If an originator was unable to meet its obligations under a TBA agreement, it would have to supply a replacement RMBS security to the investor. If there was a sudden shift in pipeline activity across the mortgage spectrum, as there clearly has been, that might lead to more than one originator party running into delivery issues. That would further mean market pressure on dollar rolls (don't ask, essentially a separate repo-type market where investors fund the difference in maturities between forward maturity dates in TBA). We know that insurance companies, for example, use TBA dollar rolls to hedge interest rate exposure.

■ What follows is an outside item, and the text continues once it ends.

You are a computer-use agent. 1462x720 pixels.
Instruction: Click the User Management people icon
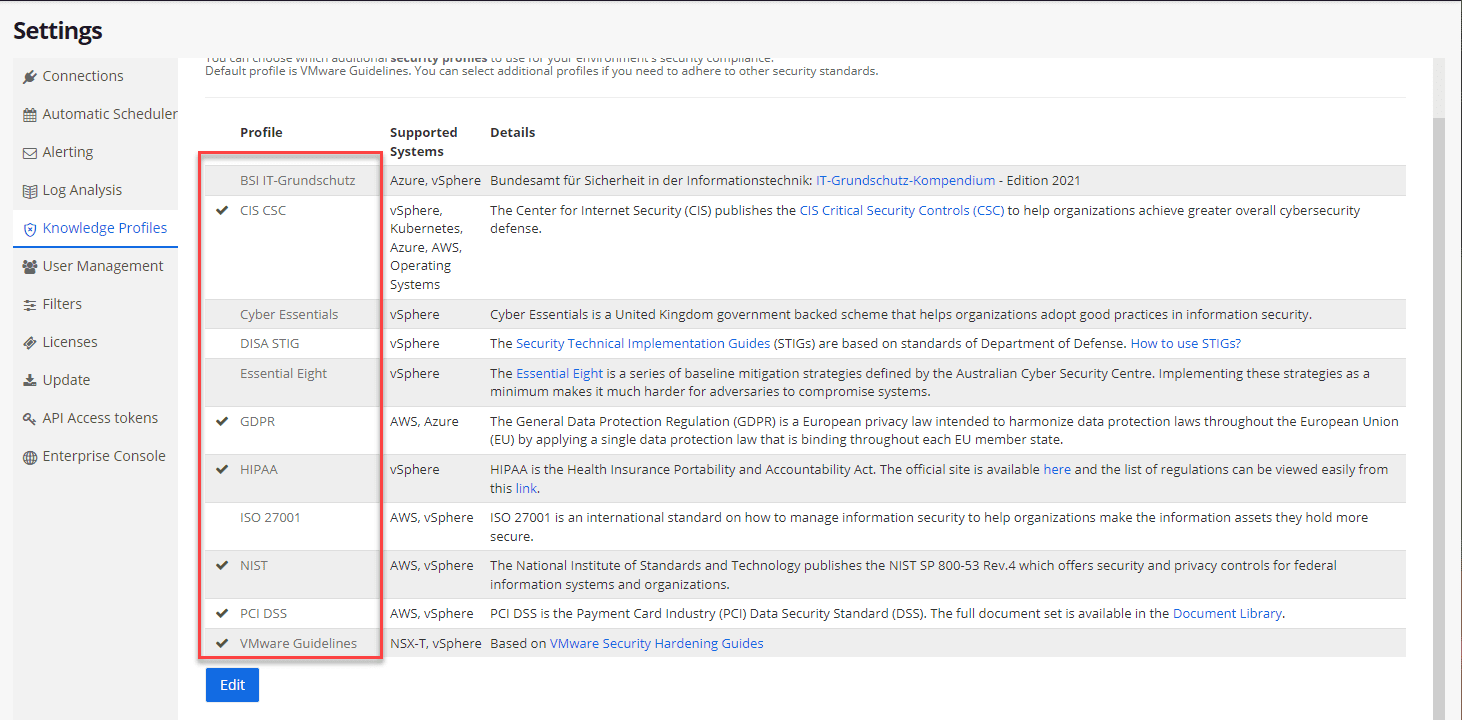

Ultimately what I am inferring here is that there may have been some kind of hidden repo run in the TBA market that spilled into other credit places. Normally counterparty risk is not high in TBA's, but if pipelines have been suppressed so badly in the past few months it may have led some parties to become overextended toward their ability to actually deliver securities on forward contracts. That would cause some reassessment of collateral systems and perhaps margin and collateral calls and demands.

Of course, again, this is all speculation on my part given the almost complete darkness in which these markets operate. But the truly compelling factor here, in my opinion, is the obvious shift in open market operations into the 10-year maturities. Since it occurred at exactly the same time as these other dramatic indications in credit markets it seems that there is enough circumstantial evidence to at least float a theory about it. That there is a logical consistency in putting these indications together only strengthens that theory.

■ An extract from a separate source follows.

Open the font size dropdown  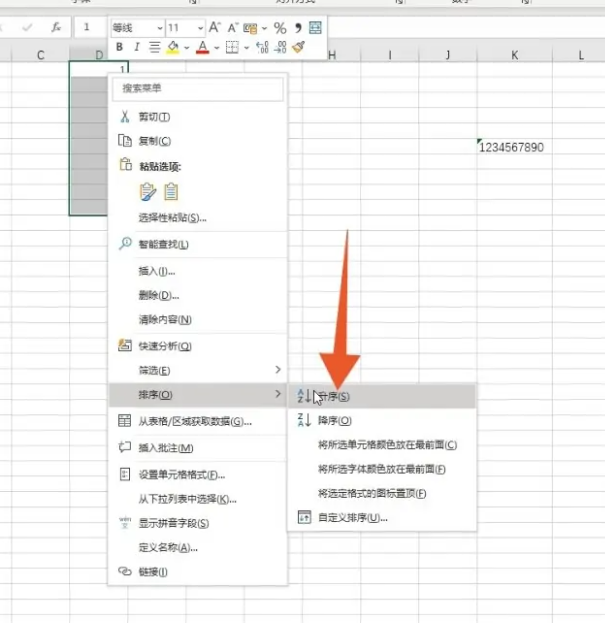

The implications are more about the bigger picture than any burgeoning repo panic or run. In fact, I doubt very much there is any direct artifact of that episode left inside the system now, except that the Open Market Desk is still heavily weighting POMO to the 2023 and 2024 maturities. In terms of the big picture, I think it goes back to my earlier article about losing control of the yield curve. The credit markets, as I have tried to describe here, are exceedingly complex; utterly frustrating in that manner. The bond selloff and dollar tightening initiated largely in May may be having profound effects on the wider system, certainly in ways that central bankers will never be able to anticipate.

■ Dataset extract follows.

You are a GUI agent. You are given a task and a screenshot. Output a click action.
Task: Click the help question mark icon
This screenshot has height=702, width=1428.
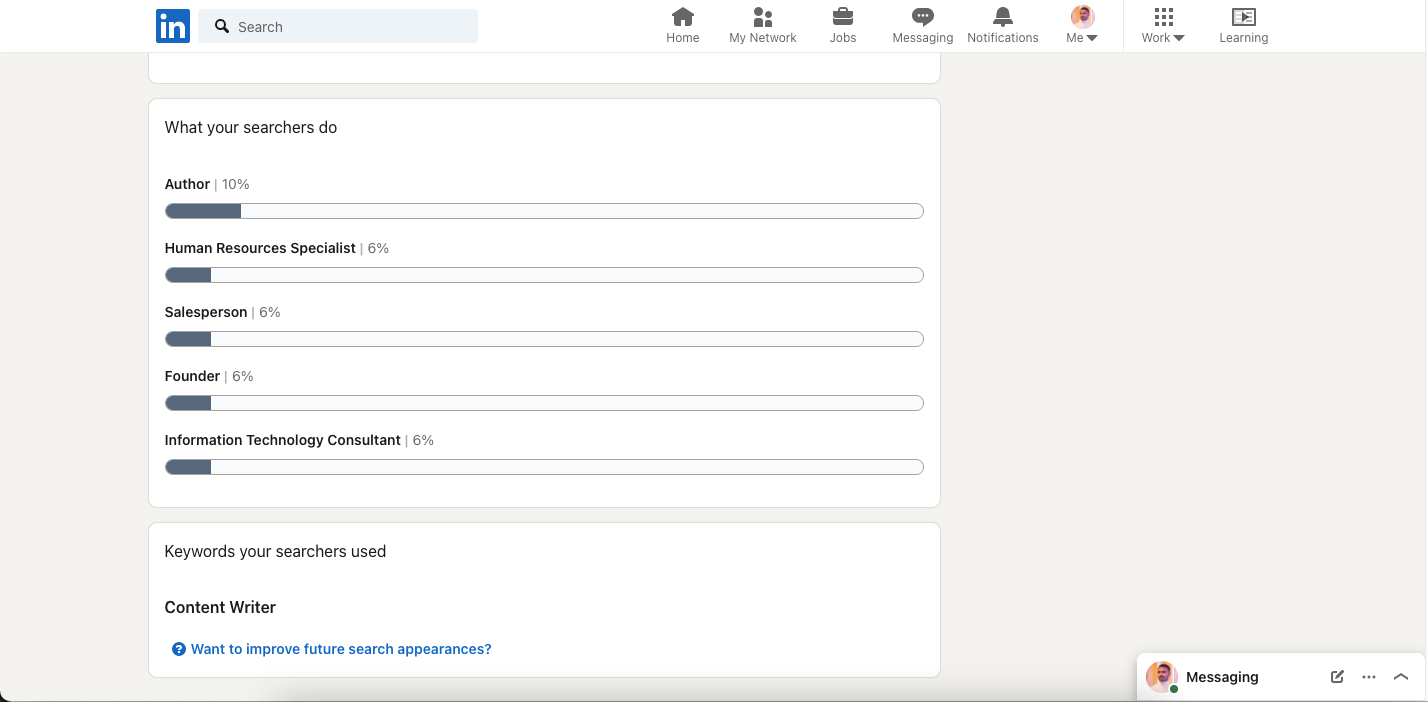[x=179, y=649]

The point here is that paradigm shifts are never orderly, and certainly nothing close to predictable. That the Fed had to adjust its POMO program so drastically shows that, perhaps, the system is running a bit away from intentions. As the MF Global sage shows, the central bank is ultimately a creature of pseudo-certainty and precision, but it lacks the foundation for meaningful exertions of policy that are consistent with the real world. Complex systems in a state of criticality tend to do that, and it argues exactly against ultimately feeble attempts at control and manipulation. The complexity of the wider marketplace makes this kind of drama a near-certainty regardless of the carefully crafted illusion that is maintained by regulatory actions. That seems to be the final lesson of 2008; keep doing the same things, but redouble the efforts to make it look like it's all under control.

 

Jeffrey Snider is the Chief Investment Strategist of Alhambra Investment Partners, a registered investment advisor.